[Items listed in a dataset]
## Begin
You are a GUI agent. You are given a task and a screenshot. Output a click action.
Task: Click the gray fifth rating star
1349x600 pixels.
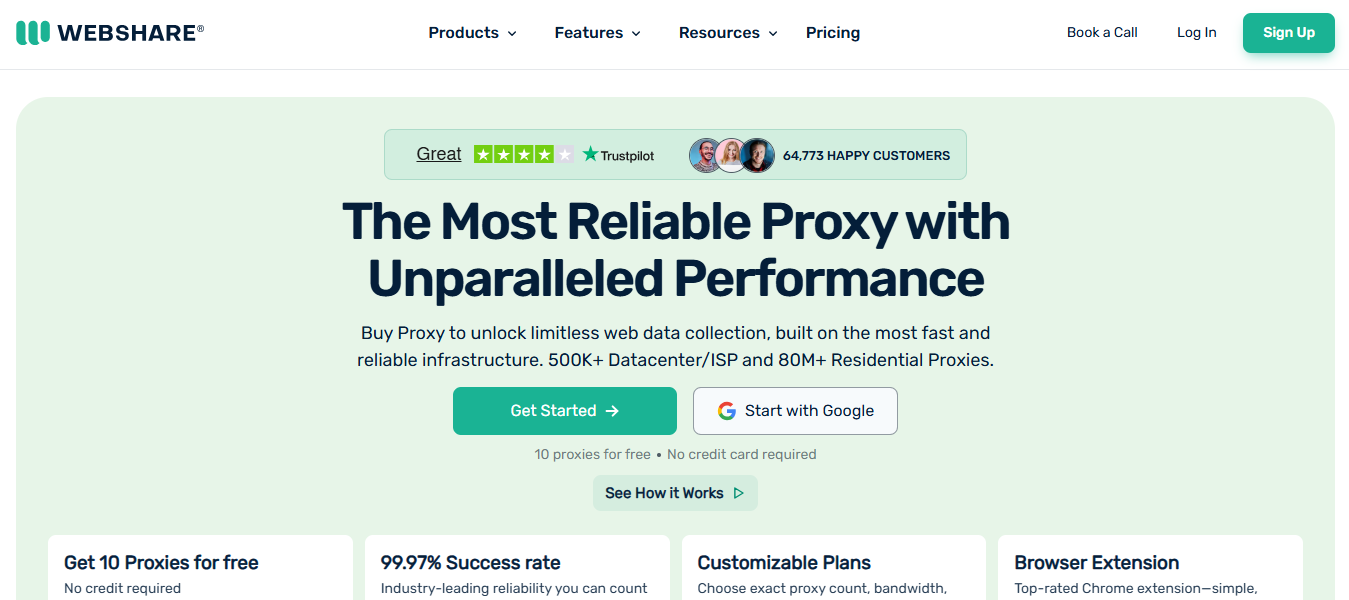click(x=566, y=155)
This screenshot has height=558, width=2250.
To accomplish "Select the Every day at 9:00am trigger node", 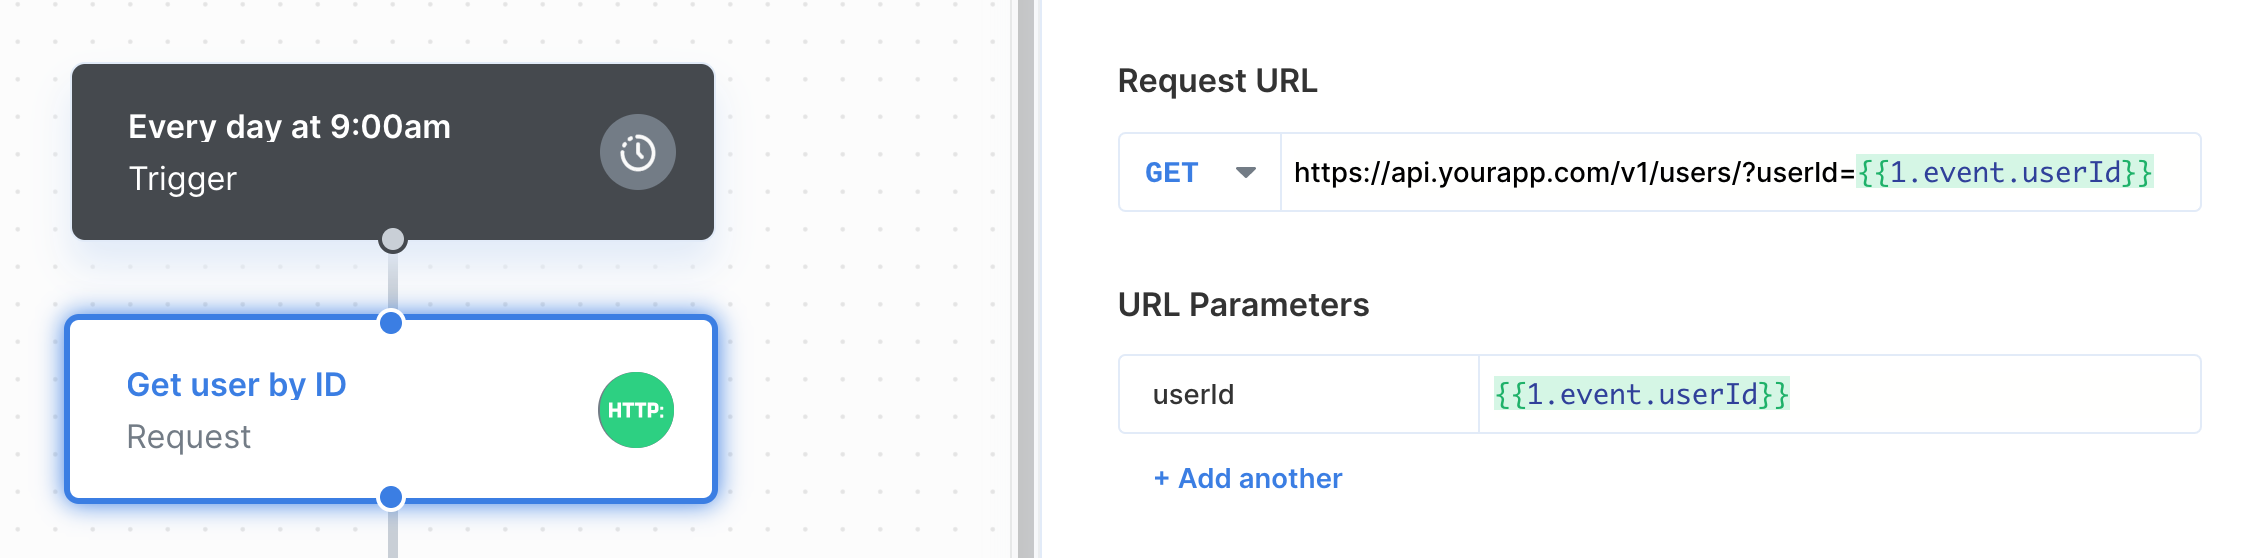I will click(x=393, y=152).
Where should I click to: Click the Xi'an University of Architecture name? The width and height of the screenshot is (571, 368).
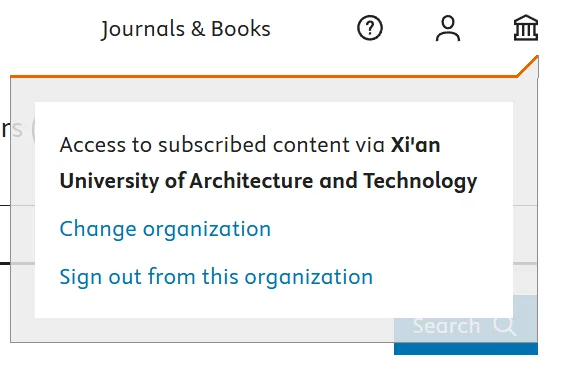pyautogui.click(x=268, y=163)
## End
## Begin
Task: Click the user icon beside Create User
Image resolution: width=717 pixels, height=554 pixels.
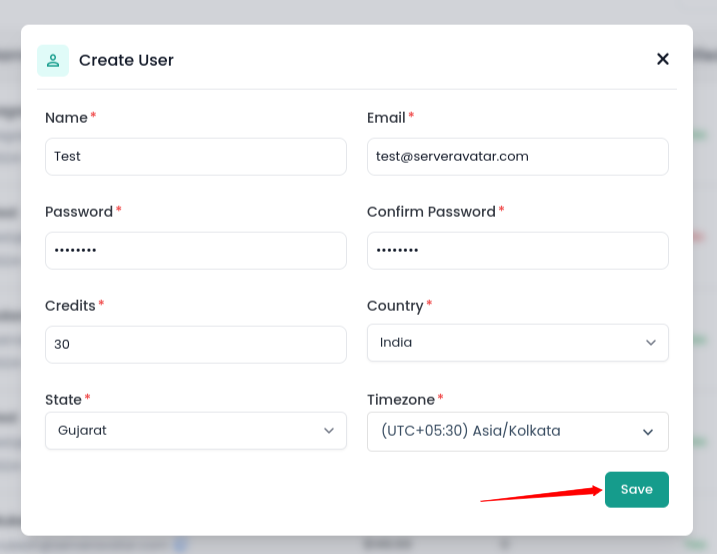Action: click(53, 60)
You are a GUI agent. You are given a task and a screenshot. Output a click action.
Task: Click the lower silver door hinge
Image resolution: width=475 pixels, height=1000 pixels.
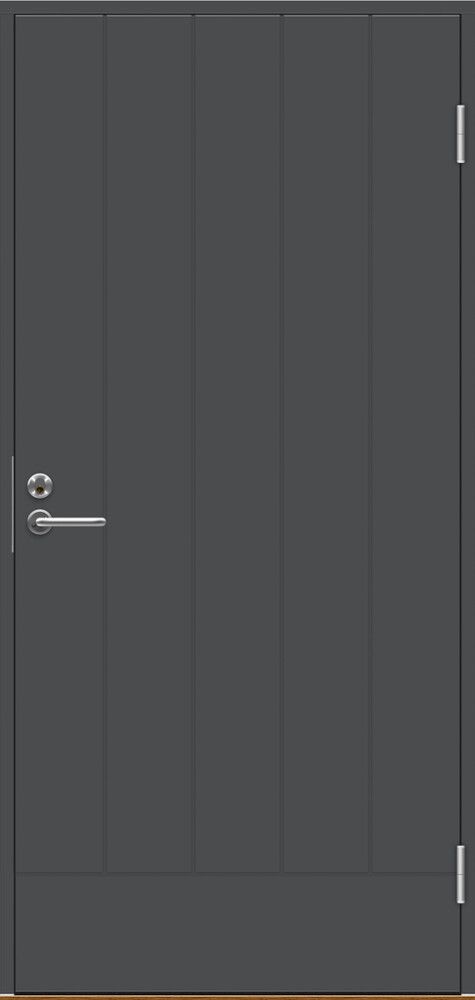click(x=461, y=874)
## End
**Exercise**
In the stretch of data from the line containing "Task: Click the user icon beside Create User" through the line containing "click(x=461, y=874)", change every "Image resolution" to "Image size" and keep everything else the same. Leave the pictures out of your answer.

**The result**
Task: Click the user icon beside Create User
Image size: width=717 pixels, height=554 pixels.
Action: click(53, 60)
You are a GUI agent. You are given a task and a screenshot. Output a click action.
Task: Click the lower silver door hinge
Image size: width=475 pixels, height=1000 pixels.
click(x=461, y=874)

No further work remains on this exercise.